■ **Written instruction**
Can you reproduce the items from the line with "Open 출석 attendance page" to the line with "pos(59,406)", both included, without the pictures?

■ **Supplied records**
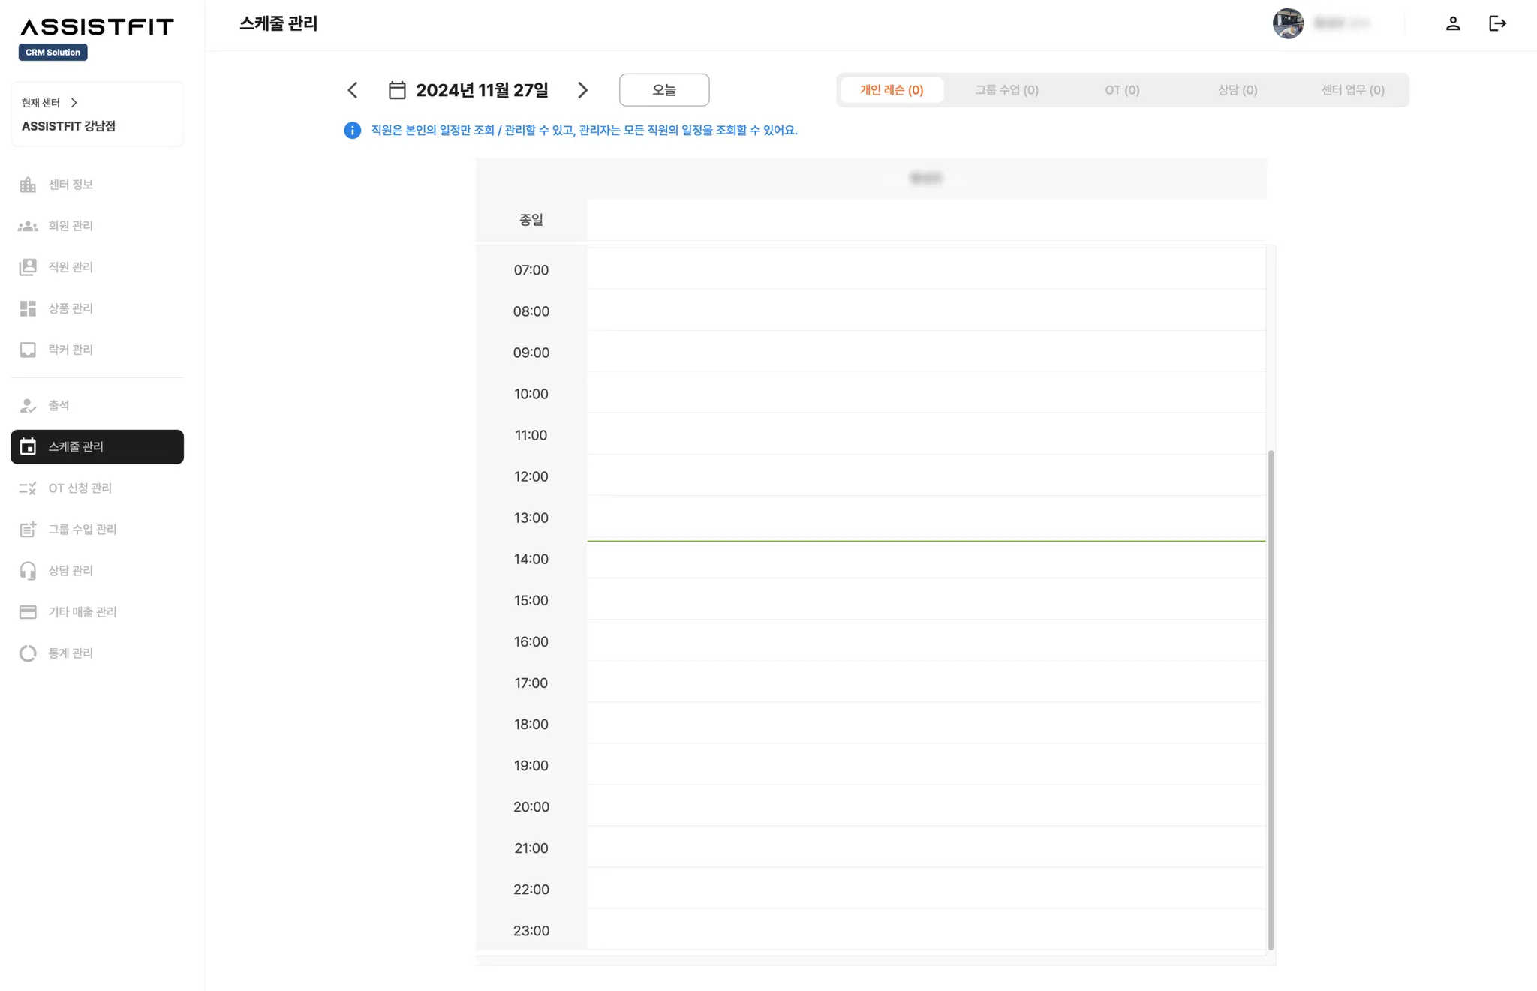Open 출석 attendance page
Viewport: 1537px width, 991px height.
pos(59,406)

---

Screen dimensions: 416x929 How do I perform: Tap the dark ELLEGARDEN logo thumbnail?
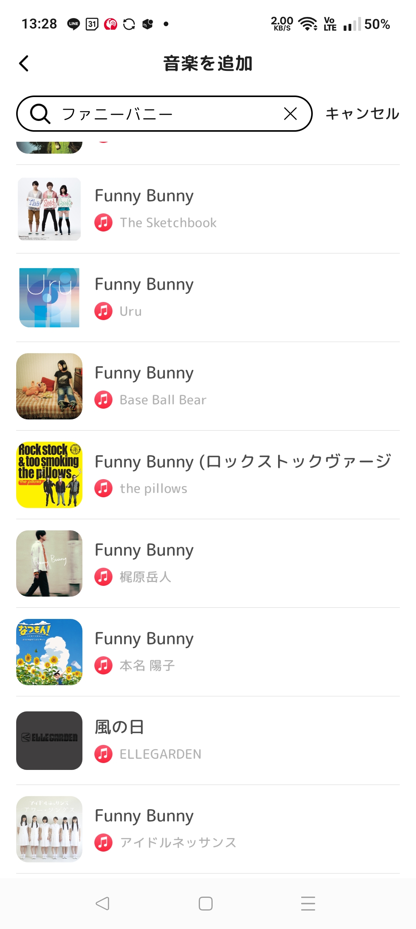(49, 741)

■ **Answer**
Open 출석 attendance page
Viewport: 1537px width, 991px height.
pos(59,406)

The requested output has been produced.